JFK holiday necessary?

It's easy to understand why our tired and overtaxed lawmakers are seriously pondering the possibility that they need one more holiday.

After all, it has been hard work the past couple of years, passing less legislation than any Massachusetts Legislature in memory. If they didn't have to pass a budget, and debate the occasional capital punishment or gay marriage initiative, they would hardly have been heard from at all. Sounds burdensome, doesn't it?

So now comes a proposal to honor the memory of John F. Kennedy, the 35th president of the United States and the last one from Massachusetts. Politically, it's probably the most palatable holiday one could propose. Even questioning it seems nearly churlish.

But is the late president really under-honored in Massachusetts? Just off the top of my head: There is a John F. Kennedy Library in Dorchester, a John F. Kennedy School of Government at Harvard, a John F. Kennedy Elementary School in Jamaica Plain, the historically protected John F. Kennedy birthplace in Brookline, and, eventually, the Rose Fitzgerald Kennedy Greensward, honoring his mother, on the land formerly occupied by the Central Artery. Oh, and there's a handsome statue of John F. Kennedy on the lawn of the State House.

This is not a question of whether he deserves to be honored. Elsewhere, Kennedy's reputation has suffered a bruising reassessment in the past two decades. But not much of that seems to have stuck in Massachusetts, where he remains perhaps the most successful Massachusetts politician of the past century and the shining example of Irish-American assimilation.

No, the real question is why do we need another holiday? Massachusetts already has 14, more than 44 other states. We have holidays, like Evacuation Day, that people in other states have never even heard of. All these holidays commemorate worthy events or people, history that we should sit and think about once in a while. Still, that's a lot of down time.

It is unusual, though not entirely unheard of, for an idea that has been knocking around for 20 years to suddenly gain momentum. Though it has been quietly shot down many times before, this could be the year for it.

And you can see why. It isn't just the intrinsic appeal of another day off. It's good news, happy news, at a time when very little good news is coming from Beacon Hill. In the midst of cutback after cutback, and continued strife between the branches, it gives lawmakers a chance to do something people will cheer. They could use that.

**Source excerpt**
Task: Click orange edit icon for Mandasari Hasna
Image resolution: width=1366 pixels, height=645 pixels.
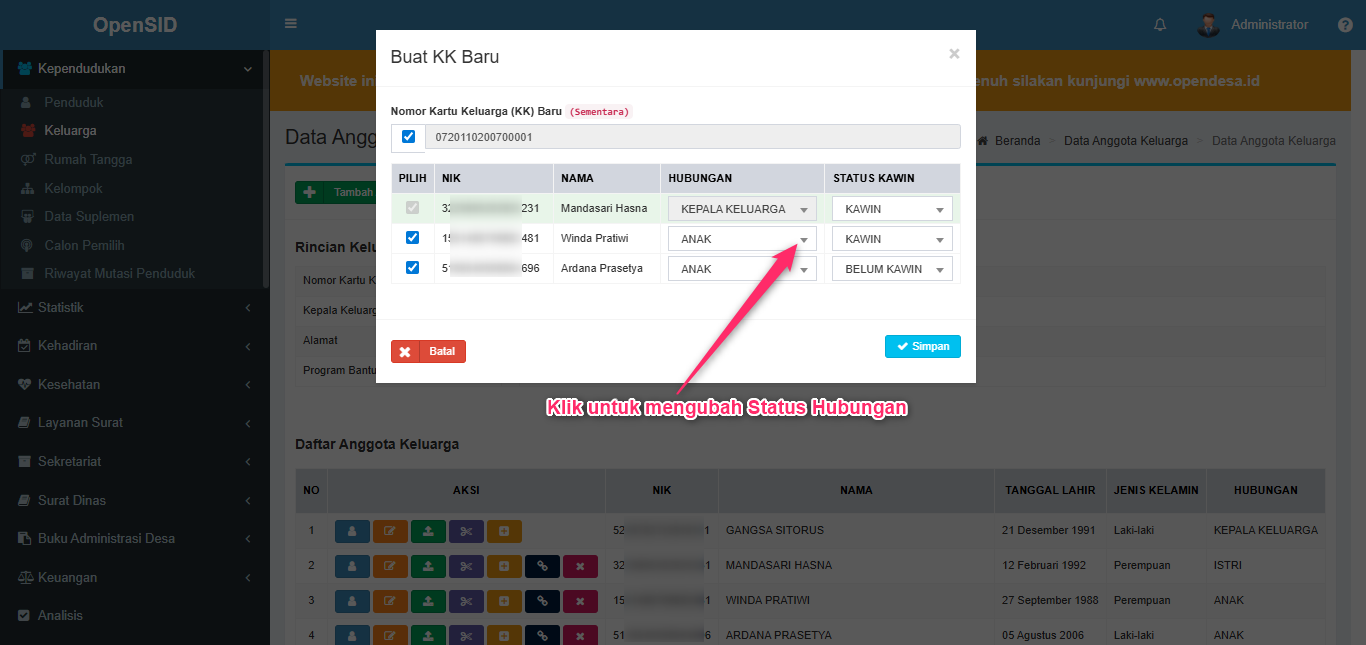Action: tap(390, 567)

**What the task requires**
From the piece on a John F. Kennedy holiday, quote the passage from "It is unusual, though" up to and including "year for it.".

**Answer to this task**
It is unusual, though not entirely unheard of, for an idea that has been knocking around for 20 years to suddenly gain momentum. Though it has been quietly shot down many times before, this could be the year for it.